#### Collected data:
╔══
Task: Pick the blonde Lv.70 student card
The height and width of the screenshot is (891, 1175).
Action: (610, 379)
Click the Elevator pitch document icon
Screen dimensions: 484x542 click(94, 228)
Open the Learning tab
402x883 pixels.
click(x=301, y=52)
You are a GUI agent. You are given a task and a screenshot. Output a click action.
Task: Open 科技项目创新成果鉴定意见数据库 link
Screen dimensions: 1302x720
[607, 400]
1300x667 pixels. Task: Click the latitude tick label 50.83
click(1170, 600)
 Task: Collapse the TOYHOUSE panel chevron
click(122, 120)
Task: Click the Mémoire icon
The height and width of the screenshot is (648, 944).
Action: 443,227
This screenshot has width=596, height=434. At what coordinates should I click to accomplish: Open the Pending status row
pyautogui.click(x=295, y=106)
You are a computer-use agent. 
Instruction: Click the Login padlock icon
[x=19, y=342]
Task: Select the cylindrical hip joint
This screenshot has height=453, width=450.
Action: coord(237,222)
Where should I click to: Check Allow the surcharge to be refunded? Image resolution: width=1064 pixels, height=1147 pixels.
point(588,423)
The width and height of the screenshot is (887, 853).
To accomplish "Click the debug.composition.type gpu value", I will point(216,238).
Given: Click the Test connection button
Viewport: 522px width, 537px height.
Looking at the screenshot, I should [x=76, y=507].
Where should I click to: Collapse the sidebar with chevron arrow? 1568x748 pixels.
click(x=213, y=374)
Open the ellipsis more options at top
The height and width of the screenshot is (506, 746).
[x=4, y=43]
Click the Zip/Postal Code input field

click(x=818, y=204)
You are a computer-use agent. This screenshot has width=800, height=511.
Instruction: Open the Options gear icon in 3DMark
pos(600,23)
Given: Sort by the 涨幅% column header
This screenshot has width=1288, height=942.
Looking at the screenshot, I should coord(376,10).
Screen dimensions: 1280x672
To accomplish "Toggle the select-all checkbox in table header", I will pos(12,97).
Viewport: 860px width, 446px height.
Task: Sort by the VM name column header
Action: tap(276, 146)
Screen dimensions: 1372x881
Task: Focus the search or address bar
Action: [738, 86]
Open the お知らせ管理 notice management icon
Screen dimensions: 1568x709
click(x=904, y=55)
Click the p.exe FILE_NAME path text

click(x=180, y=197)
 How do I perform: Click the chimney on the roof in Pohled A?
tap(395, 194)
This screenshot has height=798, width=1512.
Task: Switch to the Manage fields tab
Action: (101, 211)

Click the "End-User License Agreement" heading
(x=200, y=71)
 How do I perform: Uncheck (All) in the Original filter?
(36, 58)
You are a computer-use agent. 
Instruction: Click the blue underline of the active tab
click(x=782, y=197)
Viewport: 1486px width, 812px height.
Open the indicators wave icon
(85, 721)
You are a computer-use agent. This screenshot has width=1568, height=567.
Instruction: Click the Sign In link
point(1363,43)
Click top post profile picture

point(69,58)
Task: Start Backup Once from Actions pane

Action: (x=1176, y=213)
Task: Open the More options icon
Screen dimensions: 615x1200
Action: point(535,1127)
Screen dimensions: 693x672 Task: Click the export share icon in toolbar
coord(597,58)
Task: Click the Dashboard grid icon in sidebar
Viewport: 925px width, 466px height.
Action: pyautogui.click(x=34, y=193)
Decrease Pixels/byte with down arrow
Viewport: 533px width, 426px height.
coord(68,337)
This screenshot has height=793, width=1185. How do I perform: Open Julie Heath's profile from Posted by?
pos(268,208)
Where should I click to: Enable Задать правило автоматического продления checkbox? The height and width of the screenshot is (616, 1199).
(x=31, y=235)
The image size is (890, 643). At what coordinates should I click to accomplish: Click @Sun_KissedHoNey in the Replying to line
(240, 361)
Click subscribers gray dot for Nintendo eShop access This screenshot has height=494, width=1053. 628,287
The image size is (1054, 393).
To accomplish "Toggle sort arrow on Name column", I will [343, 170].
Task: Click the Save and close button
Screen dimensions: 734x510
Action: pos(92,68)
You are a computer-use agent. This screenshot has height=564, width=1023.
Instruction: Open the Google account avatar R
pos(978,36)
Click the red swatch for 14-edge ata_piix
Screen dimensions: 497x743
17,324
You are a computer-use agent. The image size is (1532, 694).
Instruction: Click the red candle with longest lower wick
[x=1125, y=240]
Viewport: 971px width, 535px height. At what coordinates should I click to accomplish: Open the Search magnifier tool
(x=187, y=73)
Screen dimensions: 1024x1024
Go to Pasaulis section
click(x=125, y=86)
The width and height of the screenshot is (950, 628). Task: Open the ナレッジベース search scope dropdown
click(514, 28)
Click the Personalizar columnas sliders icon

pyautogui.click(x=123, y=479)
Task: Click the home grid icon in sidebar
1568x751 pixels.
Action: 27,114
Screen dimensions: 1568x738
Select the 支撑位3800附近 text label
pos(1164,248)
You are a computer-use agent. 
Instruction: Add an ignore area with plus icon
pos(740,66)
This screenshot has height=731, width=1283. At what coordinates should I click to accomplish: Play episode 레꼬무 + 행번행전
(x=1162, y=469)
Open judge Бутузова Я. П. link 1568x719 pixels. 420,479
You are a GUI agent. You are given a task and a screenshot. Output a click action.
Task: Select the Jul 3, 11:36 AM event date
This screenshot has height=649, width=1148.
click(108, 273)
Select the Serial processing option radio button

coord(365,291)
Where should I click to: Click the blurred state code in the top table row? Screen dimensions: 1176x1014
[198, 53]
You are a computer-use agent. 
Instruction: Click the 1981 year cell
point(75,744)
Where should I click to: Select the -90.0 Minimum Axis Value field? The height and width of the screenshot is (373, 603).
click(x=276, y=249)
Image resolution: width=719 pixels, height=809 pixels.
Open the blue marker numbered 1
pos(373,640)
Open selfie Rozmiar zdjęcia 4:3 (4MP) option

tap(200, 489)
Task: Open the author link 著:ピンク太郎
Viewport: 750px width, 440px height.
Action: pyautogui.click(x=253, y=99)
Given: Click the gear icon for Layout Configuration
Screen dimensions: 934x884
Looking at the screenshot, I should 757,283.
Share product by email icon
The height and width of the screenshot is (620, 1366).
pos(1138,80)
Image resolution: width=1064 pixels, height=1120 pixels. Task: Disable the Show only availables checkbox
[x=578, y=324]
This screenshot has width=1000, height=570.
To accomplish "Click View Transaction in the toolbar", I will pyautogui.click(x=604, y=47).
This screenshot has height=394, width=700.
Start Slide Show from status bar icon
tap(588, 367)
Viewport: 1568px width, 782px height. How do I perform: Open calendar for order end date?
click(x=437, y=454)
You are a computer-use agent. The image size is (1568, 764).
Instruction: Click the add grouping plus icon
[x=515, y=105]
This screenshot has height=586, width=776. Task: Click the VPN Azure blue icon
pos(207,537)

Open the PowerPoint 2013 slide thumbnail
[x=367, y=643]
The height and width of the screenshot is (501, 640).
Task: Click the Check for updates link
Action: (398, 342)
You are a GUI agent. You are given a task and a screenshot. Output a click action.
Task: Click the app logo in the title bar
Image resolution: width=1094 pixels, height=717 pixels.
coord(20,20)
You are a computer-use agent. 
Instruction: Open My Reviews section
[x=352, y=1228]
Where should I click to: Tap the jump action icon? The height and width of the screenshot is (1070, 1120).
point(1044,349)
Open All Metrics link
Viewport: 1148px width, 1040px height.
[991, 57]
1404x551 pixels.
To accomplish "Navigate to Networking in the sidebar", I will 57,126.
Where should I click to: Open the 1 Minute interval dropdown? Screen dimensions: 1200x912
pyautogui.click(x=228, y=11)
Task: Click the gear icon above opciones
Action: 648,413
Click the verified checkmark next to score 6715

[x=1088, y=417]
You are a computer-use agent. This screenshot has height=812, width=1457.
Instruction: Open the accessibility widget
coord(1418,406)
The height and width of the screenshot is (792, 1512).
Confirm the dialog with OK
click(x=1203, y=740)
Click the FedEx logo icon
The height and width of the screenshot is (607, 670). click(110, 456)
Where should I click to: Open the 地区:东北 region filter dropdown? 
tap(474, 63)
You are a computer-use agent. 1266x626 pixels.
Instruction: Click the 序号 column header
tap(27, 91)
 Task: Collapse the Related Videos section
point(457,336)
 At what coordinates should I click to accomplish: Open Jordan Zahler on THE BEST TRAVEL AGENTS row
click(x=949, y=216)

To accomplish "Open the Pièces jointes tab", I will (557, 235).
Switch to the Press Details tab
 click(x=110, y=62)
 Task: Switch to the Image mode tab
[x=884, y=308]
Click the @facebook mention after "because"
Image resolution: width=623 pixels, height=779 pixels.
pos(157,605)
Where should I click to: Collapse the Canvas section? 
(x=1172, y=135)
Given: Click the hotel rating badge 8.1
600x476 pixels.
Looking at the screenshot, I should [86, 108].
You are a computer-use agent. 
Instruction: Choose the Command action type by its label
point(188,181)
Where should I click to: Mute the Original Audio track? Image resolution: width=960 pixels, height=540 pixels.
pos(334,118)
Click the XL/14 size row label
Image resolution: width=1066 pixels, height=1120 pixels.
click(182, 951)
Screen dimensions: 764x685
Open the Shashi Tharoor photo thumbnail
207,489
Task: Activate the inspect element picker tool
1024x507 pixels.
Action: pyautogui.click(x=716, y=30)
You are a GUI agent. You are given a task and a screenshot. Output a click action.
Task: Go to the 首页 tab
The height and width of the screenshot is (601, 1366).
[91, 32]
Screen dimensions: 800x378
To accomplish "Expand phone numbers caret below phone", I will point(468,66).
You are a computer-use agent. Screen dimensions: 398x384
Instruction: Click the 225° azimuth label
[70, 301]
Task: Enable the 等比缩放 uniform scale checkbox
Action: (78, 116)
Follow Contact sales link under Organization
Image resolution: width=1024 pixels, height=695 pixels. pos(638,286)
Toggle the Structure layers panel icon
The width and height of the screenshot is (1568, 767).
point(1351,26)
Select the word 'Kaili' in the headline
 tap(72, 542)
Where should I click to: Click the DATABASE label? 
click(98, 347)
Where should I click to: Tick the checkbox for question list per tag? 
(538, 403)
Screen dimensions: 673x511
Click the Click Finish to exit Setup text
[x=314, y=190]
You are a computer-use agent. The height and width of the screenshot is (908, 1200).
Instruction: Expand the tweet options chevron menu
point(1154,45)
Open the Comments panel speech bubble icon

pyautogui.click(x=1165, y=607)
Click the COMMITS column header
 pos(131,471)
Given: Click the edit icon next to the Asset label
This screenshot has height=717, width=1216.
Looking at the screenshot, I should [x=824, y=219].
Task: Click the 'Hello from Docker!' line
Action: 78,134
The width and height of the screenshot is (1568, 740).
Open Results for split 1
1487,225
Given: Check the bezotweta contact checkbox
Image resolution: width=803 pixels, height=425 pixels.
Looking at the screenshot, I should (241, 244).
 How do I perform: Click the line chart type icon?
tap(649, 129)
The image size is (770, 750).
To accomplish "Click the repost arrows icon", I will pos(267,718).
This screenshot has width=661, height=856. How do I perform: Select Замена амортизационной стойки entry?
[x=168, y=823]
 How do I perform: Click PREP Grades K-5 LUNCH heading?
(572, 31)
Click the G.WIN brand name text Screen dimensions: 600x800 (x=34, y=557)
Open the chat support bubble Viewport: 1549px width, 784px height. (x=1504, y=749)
╚══
Return, word for word, the lines of the data above from the line with "This screenshot has width=1288, height=942." through the line with "Screen dimensions: 1280x672", inclusive.

#### Answer box:
This screenshot has width=1288, height=942.
Looking at the screenshot, I should coord(376,10).
Screen dimensions: 1280x672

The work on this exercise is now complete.